Open Learneducn opened 3 months ago
Hello, excuse me. When I run the inference and training scripts, I specified the CUDA ID, but it always defaulted to on CUDA=0. How to solve this?
Hello, excuse me. When I ran the inference and training scripts, I specified the CUDA ID, but it always defaulted to cuda=0. How should I solve this? In short, an error was reported: torch.distributed.elastic .mutiprocessing.errors.ChildFailedError:torch.distributed.elastic.mutiprocessing.errors.ChildFailedError
Have you solved it? I think this may relate to a local problem with your GPU config.
I believe there is a straightforward implementation for multi-GPU support. You can wrap the existing script with an outer script that handles the splitting of the test set and passes the GPU IDs accordingly. This approach is similar to what FunASR did previously.

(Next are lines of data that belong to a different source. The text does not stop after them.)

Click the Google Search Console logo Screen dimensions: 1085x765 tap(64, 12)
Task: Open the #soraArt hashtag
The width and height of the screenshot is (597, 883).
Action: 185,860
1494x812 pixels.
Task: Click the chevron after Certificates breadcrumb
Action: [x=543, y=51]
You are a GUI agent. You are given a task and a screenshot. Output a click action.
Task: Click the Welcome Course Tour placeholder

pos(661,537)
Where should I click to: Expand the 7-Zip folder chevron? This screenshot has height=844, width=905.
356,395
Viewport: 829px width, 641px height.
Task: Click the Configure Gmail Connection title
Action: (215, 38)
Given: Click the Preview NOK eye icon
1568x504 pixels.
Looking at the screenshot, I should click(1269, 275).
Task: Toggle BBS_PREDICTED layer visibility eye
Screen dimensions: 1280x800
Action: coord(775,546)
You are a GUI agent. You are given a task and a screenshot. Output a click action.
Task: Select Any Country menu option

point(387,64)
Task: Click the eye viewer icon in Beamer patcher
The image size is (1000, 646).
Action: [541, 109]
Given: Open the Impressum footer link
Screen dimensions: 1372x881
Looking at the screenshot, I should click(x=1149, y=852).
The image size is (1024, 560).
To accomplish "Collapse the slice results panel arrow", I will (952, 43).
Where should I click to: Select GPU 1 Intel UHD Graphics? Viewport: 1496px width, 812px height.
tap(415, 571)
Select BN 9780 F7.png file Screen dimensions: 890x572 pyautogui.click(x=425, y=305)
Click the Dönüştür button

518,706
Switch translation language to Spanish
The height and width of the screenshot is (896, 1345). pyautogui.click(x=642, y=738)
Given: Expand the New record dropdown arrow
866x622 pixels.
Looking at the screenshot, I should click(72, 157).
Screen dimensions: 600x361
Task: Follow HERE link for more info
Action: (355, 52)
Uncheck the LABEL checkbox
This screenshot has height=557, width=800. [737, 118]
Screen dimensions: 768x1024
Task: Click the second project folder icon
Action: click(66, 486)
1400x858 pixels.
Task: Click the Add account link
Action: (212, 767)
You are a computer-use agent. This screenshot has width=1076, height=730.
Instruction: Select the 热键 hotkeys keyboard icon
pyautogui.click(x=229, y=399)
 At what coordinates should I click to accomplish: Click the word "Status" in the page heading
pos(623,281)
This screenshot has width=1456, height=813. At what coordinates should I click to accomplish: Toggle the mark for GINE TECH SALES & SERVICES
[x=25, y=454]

我相信多 GPU 支持有一个简单的实现。您可以使用外部脚本包装现有脚本,该脚本处理测试集的拆分并相应地传递 GPU ID。这种方法类似于 FunASR 之前所做的。 Thank you very much. The problem about specifying a certain card for testing has been solved. I have encountered another problem now. I directly used the SLAM framework to fine-tune the inference results. Why haven’t I directly used the whisper open source model to test the results?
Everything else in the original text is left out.